The exercise fair ran for about an hour. The learning that happened during the fair was used as the basis for the central activity of the workshop which was the production of a collective pamphlet in a similar manner to Cumbernauld Squares. At this point the tables were rearranged into small groups so that people could work together. The exercises that had been done in the first hour were accessible for people to see, becoming material for the production of new learning materials.
Here is a link to one of the exercises that we created for the fair, and here are some pictures:
[11:00 - 12:30] Exercise Fair
As people come in, BAP/CCTE people greet them, explain how the tables work, explain where the food/bathroom is, and tell them that we will introduce everyone at 11.20, but in the meantime we are just getting started.
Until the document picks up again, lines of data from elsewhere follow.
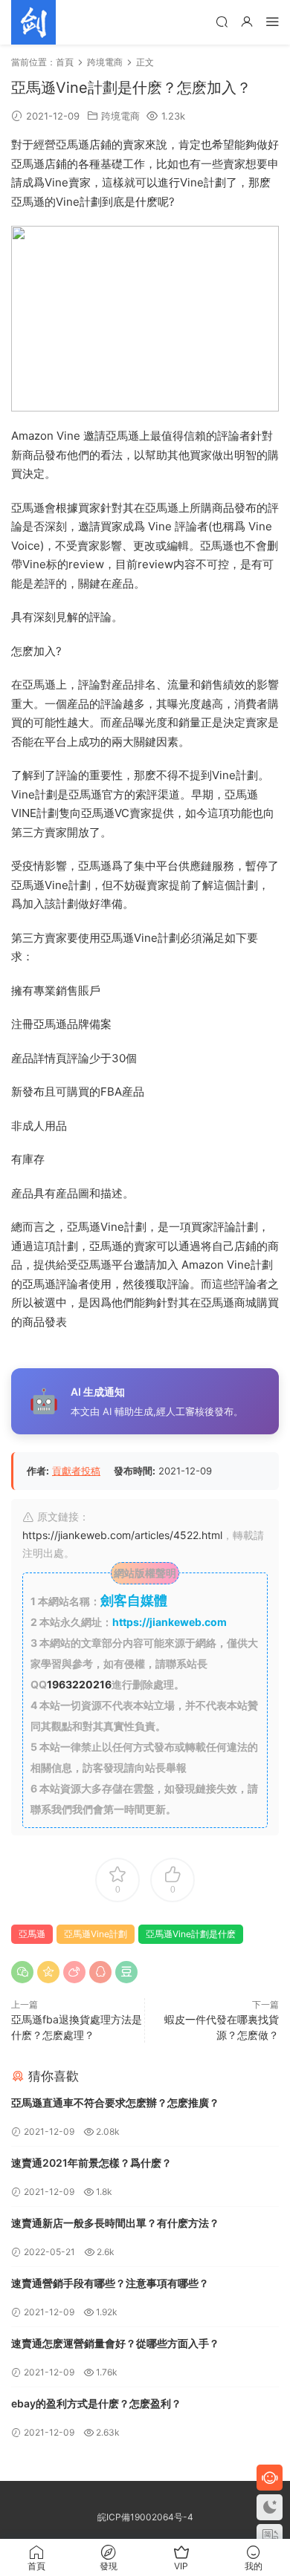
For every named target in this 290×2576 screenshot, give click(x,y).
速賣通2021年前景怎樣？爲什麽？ (91, 2162)
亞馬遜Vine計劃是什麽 (191, 1933)
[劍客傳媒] (33, 22)
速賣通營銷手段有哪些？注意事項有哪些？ (110, 2283)
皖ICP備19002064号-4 (145, 2517)
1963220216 (79, 1684)
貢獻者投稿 (76, 1471)
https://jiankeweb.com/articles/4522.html (122, 1535)
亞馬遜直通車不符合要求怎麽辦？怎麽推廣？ (115, 2102)
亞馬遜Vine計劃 (95, 1933)
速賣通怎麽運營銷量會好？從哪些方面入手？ (115, 2343)
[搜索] (221, 21)
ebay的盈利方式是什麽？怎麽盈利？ (96, 2403)
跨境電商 (120, 116)
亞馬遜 (32, 1933)
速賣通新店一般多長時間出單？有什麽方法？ (115, 2222)
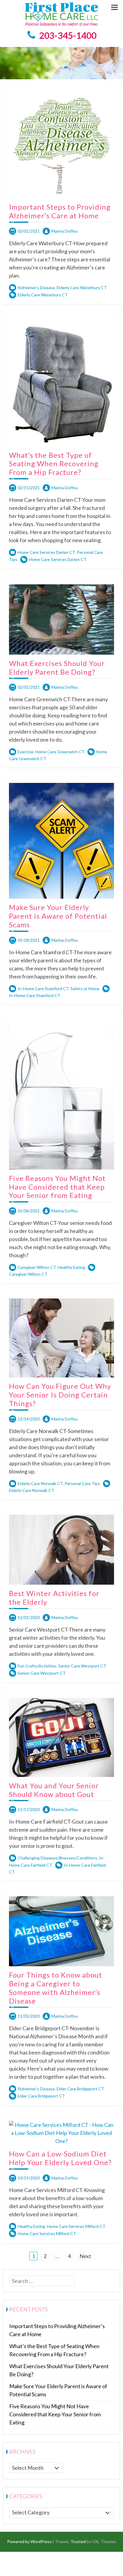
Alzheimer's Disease (36, 287)
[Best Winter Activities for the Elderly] (61, 1548)
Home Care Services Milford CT (76, 2226)
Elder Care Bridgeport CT (80, 2088)
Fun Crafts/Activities (37, 1665)
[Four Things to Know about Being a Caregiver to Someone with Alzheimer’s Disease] (61, 1930)
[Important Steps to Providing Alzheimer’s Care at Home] (61, 145)
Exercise (25, 751)
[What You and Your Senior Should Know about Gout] (61, 1736)
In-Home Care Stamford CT (43, 988)
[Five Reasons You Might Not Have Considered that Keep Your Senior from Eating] (61, 1094)
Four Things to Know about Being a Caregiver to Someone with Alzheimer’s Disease (55, 1987)
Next (85, 2256)
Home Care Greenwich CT (59, 751)
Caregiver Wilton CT (37, 1267)
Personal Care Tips (82, 1483)
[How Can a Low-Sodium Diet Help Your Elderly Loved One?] (61, 2132)
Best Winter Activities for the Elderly (54, 1597)
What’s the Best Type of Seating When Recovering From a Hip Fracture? (54, 464)
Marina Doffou (64, 231)
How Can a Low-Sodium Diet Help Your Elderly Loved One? (60, 2158)
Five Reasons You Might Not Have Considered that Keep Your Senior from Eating (57, 1187)
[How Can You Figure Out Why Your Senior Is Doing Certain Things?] (61, 1337)
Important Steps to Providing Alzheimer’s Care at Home (59, 211)
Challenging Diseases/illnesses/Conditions (57, 1857)
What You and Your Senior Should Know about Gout (54, 1789)
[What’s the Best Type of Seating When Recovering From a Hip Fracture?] (61, 382)
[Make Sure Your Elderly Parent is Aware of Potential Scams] (61, 840)
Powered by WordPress (29, 2541)
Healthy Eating (71, 1267)
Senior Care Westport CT (82, 1665)
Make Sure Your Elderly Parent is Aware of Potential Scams (58, 916)
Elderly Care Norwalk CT (40, 1483)
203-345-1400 (67, 35)
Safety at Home (84, 988)
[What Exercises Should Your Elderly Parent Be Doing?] (61, 618)
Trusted (78, 2541)
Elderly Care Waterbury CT (82, 287)
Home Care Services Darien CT (46, 552)
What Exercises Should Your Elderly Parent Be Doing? (57, 667)
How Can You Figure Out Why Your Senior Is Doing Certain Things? (60, 1395)
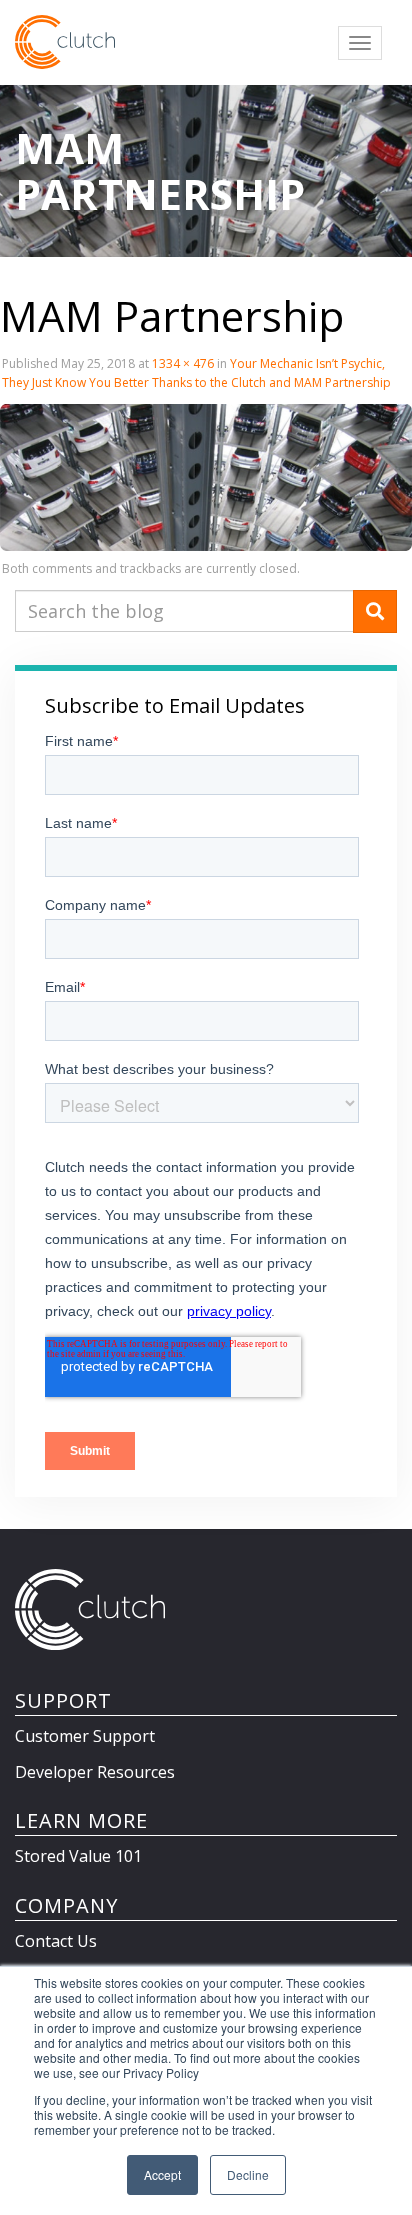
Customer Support (85, 1736)
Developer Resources (95, 1772)
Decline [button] (248, 2174)
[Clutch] (65, 42)
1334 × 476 (183, 363)
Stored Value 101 (78, 1856)
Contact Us (56, 1941)
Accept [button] (162, 2174)
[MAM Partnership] (206, 476)
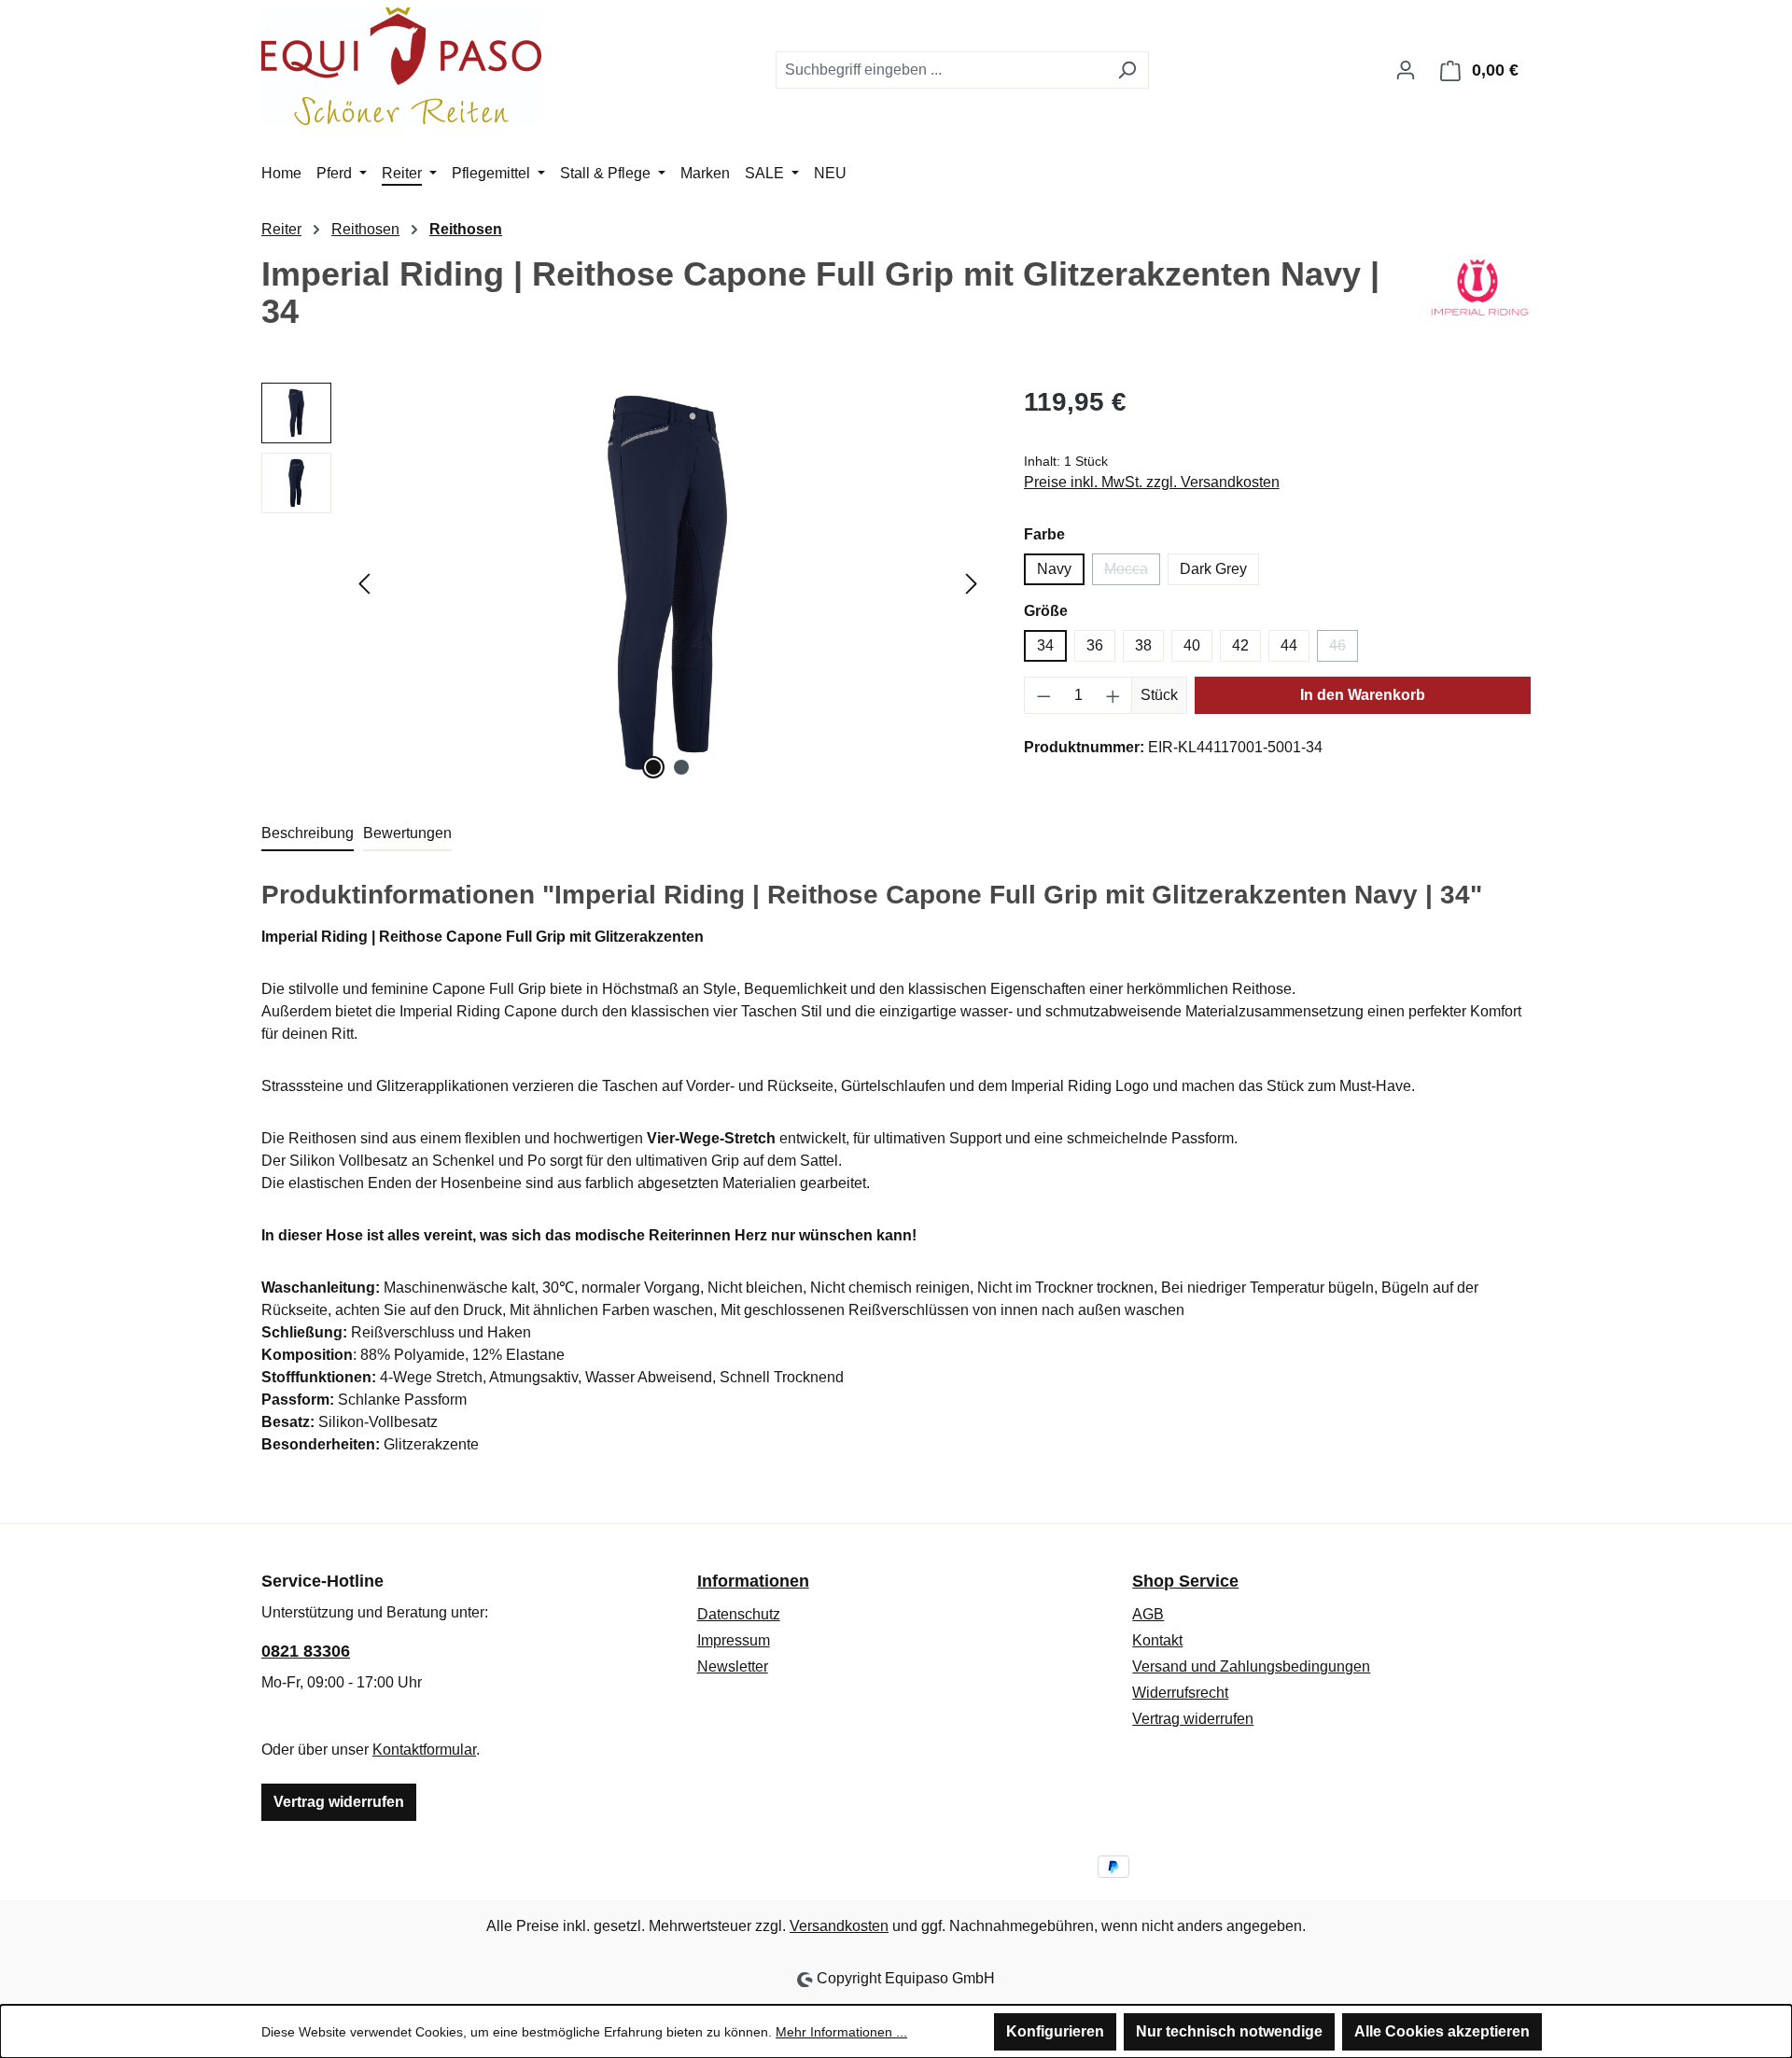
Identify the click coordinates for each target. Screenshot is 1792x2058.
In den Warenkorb (1362, 695)
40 (1191, 645)
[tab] (307, 834)
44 (1289, 645)
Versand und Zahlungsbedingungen (1251, 1666)
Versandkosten (839, 1926)
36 (1094, 645)
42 (1240, 645)
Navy (1054, 569)
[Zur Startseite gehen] (401, 66)
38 (1143, 645)
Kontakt (1157, 1640)
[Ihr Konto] (1405, 70)
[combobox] (941, 70)
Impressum (733, 1640)
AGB (1148, 1614)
Greeter might say something like this:
“We’ve set up seven tables which you can visit in any order you like, taking breaks as you prefer. You probably won’t get round all of them in the next hour, unless you are very efficient, so we recommend that you pick three that you are particularly interested in, and then make sure you get round those, and then if you have time you can also visit others. You can see the subject matter of the tables written on them. We encourage you to work in pairs or small groups - this can be people you know, or people you don’t know. It’s great if it’s someone you don’t know. You can approach the exercises in groups of 2-4” |
We will have seven tables laid out around the room for people to circulate around. People will be able to move around the tables at their own pace, each exercise should take no more than 20 minutes.
All facilitators (CCTE and BAP/other orgs) can move between tables to help people complete them. We hope that facilitators will be able to participate, but we should also expect that they will spend a lot of time helping others.